Background

Gastric cancer is one of the most common cancers worldwide. Due to the high rate of local and systemic recurrence, the survival of gastric cancer patients, especially those in advanced stage, are still not optimistic [1]. During the last decade, preoperative neoadjuvant therapy (NACT) has been recommended as a mean to improve gastric cancer patient prognosis by the National Comprehensive Cancer Network (NCCN) [2], European Society for Medical Oncology (ESMO) [3] and Japanese Gastric Cancer Treatment Guidelines [4].

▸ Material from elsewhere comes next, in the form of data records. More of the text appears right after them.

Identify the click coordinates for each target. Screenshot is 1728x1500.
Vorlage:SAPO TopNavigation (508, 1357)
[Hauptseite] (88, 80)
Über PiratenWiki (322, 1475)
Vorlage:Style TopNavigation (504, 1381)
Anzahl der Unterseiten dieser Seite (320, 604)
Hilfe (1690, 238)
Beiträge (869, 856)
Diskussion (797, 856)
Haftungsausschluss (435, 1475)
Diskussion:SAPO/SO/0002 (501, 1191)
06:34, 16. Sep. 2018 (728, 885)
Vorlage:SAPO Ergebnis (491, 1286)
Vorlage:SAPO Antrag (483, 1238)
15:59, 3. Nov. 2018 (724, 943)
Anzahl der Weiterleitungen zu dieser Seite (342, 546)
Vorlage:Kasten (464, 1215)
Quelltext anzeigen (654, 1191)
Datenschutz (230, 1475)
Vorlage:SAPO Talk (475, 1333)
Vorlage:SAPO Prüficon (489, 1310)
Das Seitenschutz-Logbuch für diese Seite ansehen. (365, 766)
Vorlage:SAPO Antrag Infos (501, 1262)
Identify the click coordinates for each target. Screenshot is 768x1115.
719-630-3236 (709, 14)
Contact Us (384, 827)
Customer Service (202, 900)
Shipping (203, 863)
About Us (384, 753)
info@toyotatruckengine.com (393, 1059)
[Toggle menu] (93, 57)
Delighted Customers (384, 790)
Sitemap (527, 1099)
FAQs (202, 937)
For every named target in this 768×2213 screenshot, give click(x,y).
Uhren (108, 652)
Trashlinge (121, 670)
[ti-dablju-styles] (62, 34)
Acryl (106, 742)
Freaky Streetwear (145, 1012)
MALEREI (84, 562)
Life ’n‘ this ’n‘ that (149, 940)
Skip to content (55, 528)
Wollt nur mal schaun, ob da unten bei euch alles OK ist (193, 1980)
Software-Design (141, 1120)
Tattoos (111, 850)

The Tumor, Node, and Metastasis (TNM) staging system is the most important staging tool for prognosis evaluation of gastric cancer patients. Several revisions have been made to this staging system since its first edition in 1976. The American Joint Commission on Cancer (AJCC) released the latest version (8th) of TNM staging in October 2016. Compared to the 7th edition, one of the highlights is that the new edition takes into account the increasing use of NACT and provides a new pathological TNM staging — post-neoadjuvant therapy TNM (ypTNM) — for staging patients with NACT [5, 6]. Conventionally, pathological stage is considered as the best prognostic indicator for gastric cancer patients; but this conclusion was drawn before the introduction of ypTNM. Moreover, although ypTNM have the same grouping stage as pTNM (i.e. stage I, II, III, IV), a patient’s ypTNM stage might be very different from his/her pTNM stage if he or she had not undergone preoperative NACT, due to the downstaging effect of NACT. Thus, one question comes up: does the new ypTNM stage have the same prognostic implication as the pTNM stage? In clinical practice, should clinicians treat patients with and without NACT the same given a same pathological stage? Given very little previous evidence in this regard, we conducted this retrospective analysis in a prospectively collected cohort to investigate the difference in prognostic value between ypTNM and pTNM stage using propensity score-matching method.

Method

Study population

After obtaining approval from Peking University Ethics Committee, a retrospective selection of eligible patients was conducted within a prospectively maintained database consisting of all patients diagnosed and treated with gastric cancer at the Gastrointestinal Cancer Center of Peking University Cancer Hospital & Institute from January 1st 2007 to January 1st 2015. Consent to participate was obtained from every participant. Patient clinicopathological information was stored in this database since their first-time treatment at the hospital. Follow-up was conducted by telephone every three months in the first three years since discharge, every six months in the year 4 and 5, and every six months to one year after five years. If the patient (or contact) could not be reached in three times, the patient was defined as lost-to-follow-up. The last follow-up was carried out in February 2016.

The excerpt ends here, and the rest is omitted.